> [HOW TO COMPLETE THIS TASK]
Take from the entries below the stretch from the line with "Instruction: Click the binoculars search icon" through the line with "Image resolution: width=1488", and return it exactly, leaving the pictures out.

> [RECORD EXCERPTS]
####################

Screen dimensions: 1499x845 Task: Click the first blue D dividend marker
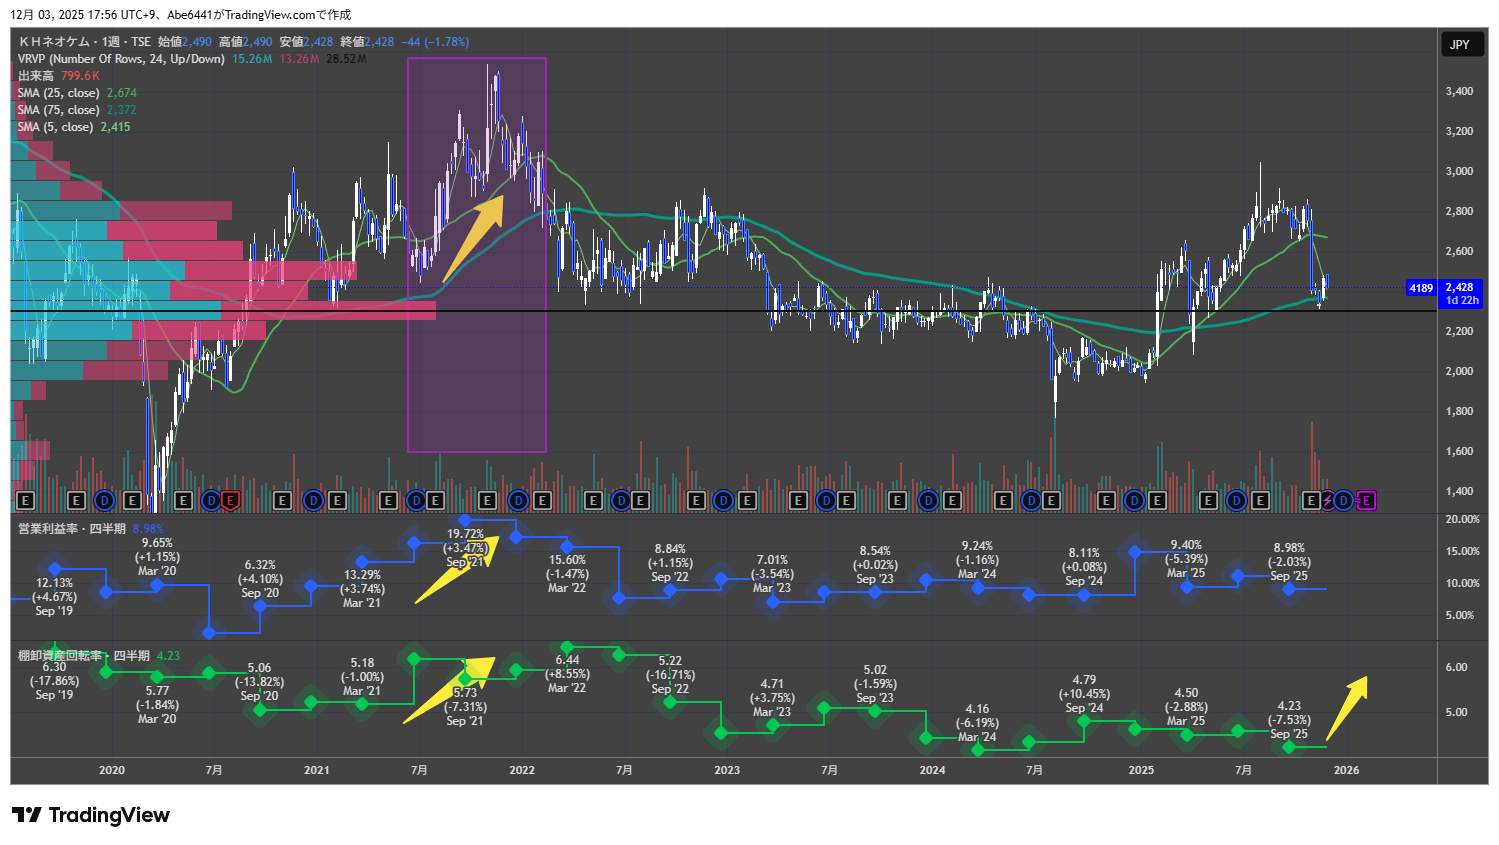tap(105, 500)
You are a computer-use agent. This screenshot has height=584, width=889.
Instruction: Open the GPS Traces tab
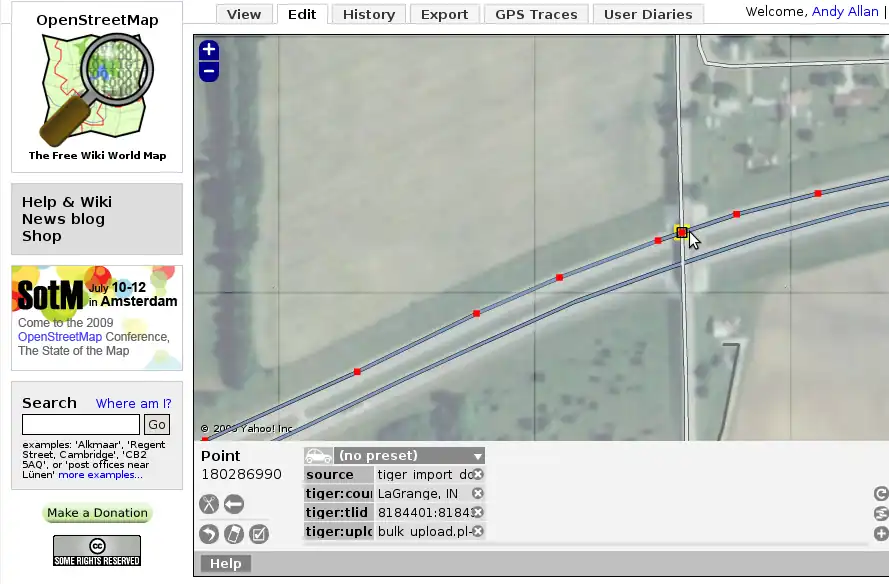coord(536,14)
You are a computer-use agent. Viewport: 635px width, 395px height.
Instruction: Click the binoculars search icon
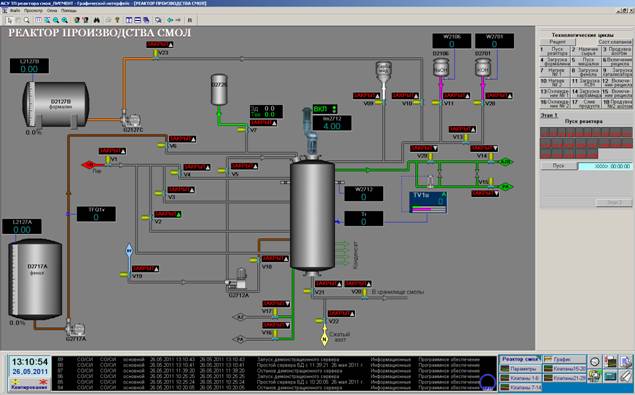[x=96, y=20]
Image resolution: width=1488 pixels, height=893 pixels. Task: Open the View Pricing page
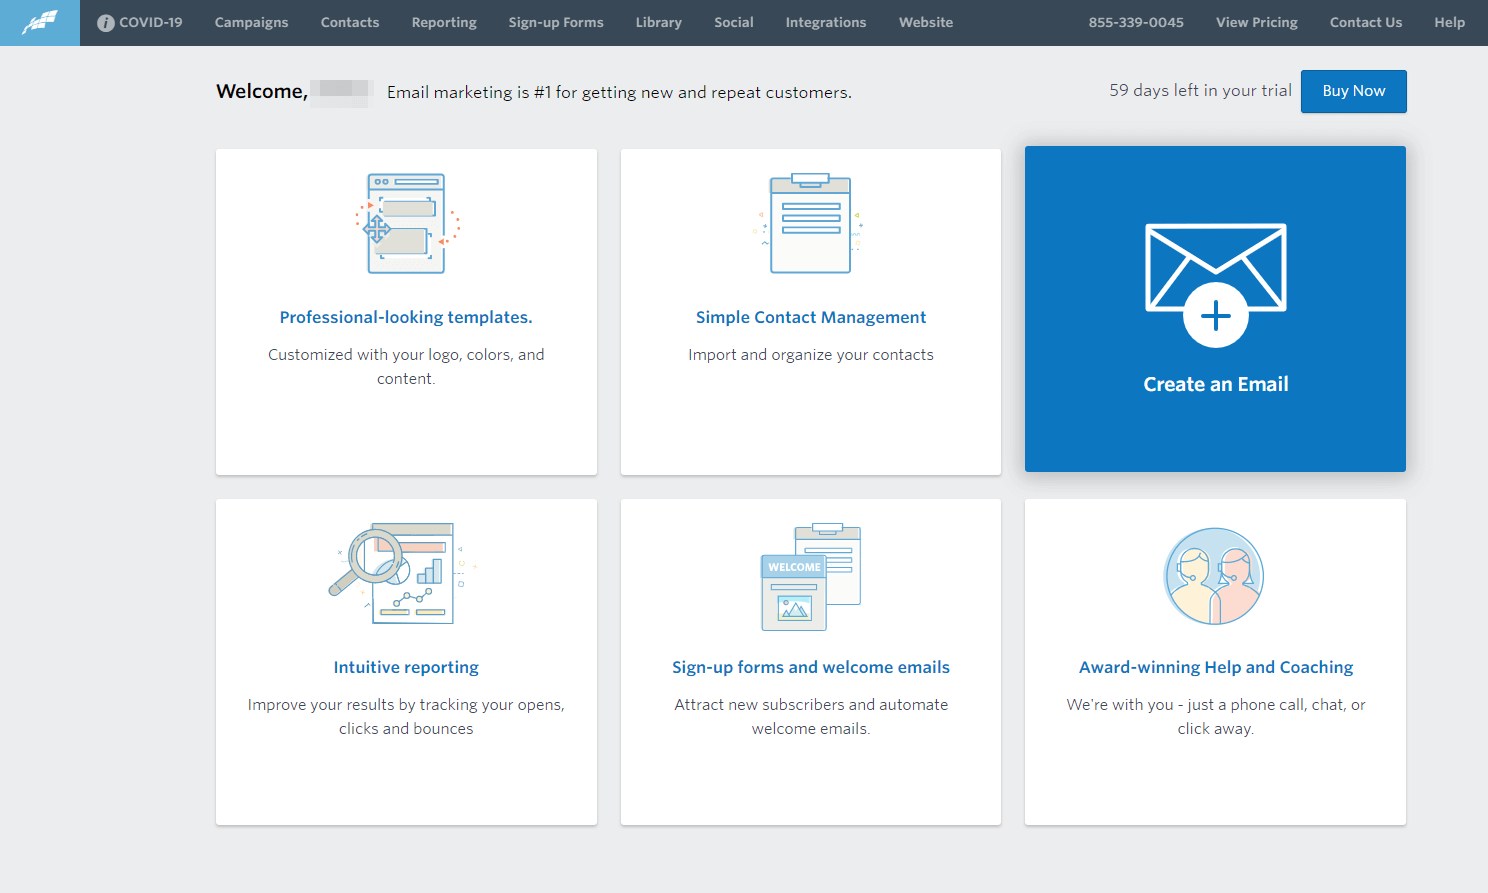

####################

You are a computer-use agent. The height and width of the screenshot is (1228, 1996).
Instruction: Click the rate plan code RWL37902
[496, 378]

####################

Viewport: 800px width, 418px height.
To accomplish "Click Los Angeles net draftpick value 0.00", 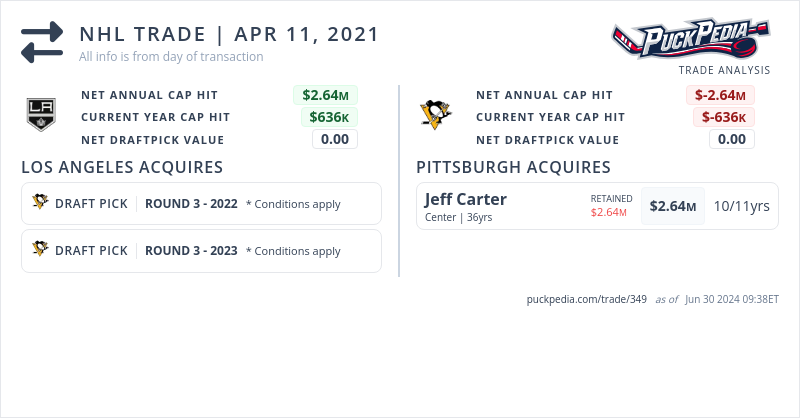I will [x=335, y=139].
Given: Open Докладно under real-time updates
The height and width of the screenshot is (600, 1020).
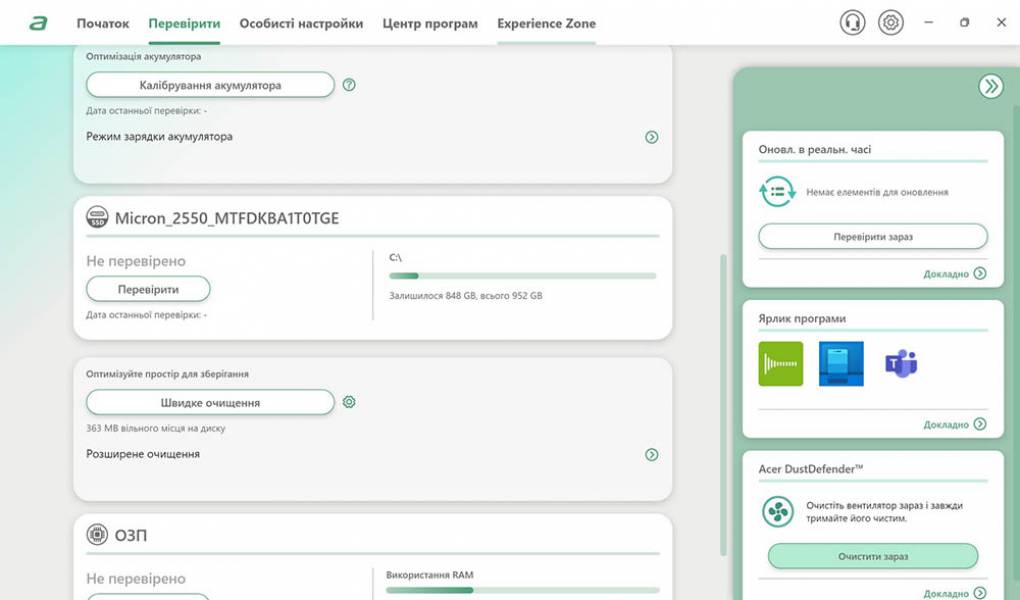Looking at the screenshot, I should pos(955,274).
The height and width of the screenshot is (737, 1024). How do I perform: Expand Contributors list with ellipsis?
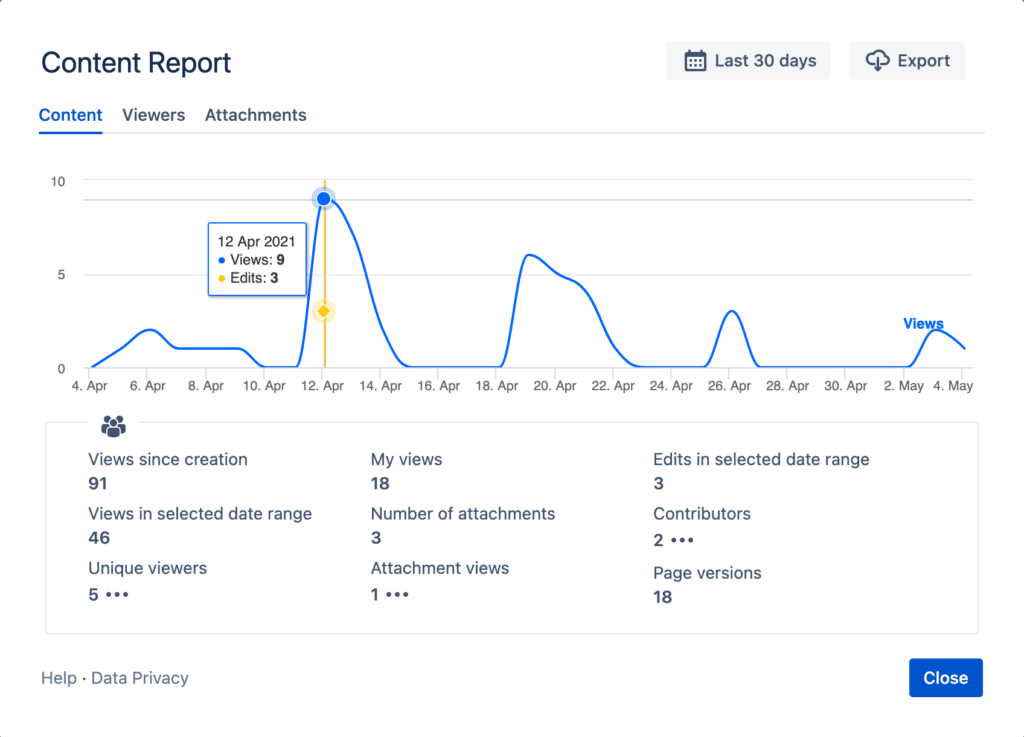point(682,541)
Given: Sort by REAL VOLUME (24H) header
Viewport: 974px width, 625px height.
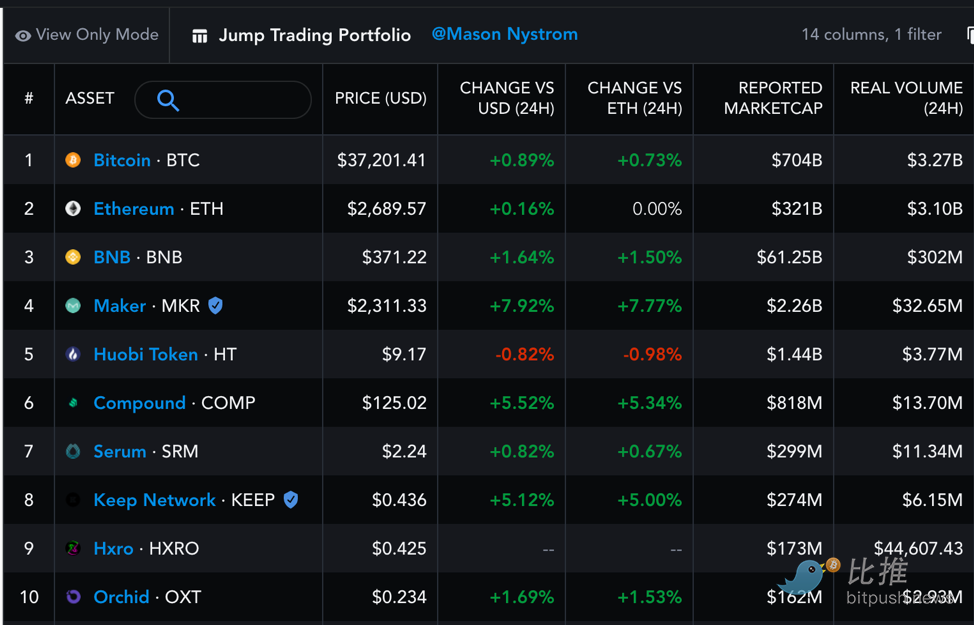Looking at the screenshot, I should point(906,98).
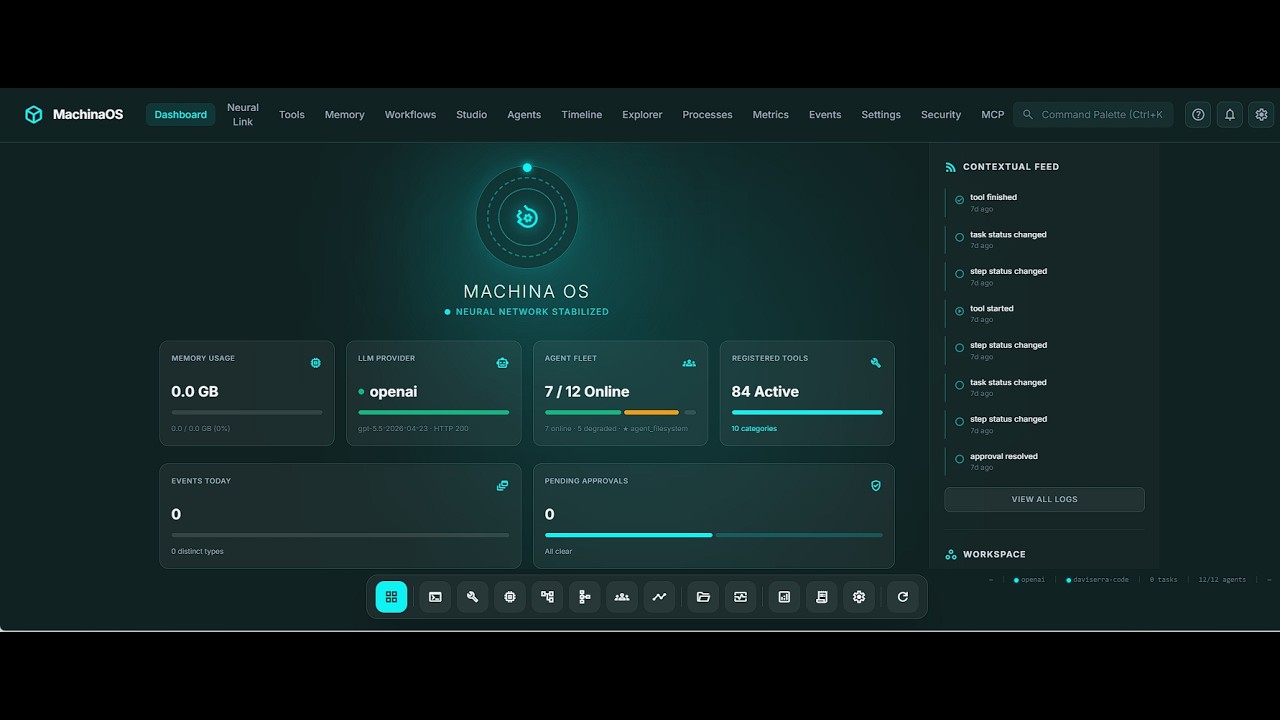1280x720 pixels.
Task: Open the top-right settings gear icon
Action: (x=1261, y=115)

####################

> [SOLUTION BELOW]
Instruction: Click the binoculars search icon
[x=96, y=20]
Image resolution: width=1488 pixels, height=893 pixels. Task: Open the View Pricing page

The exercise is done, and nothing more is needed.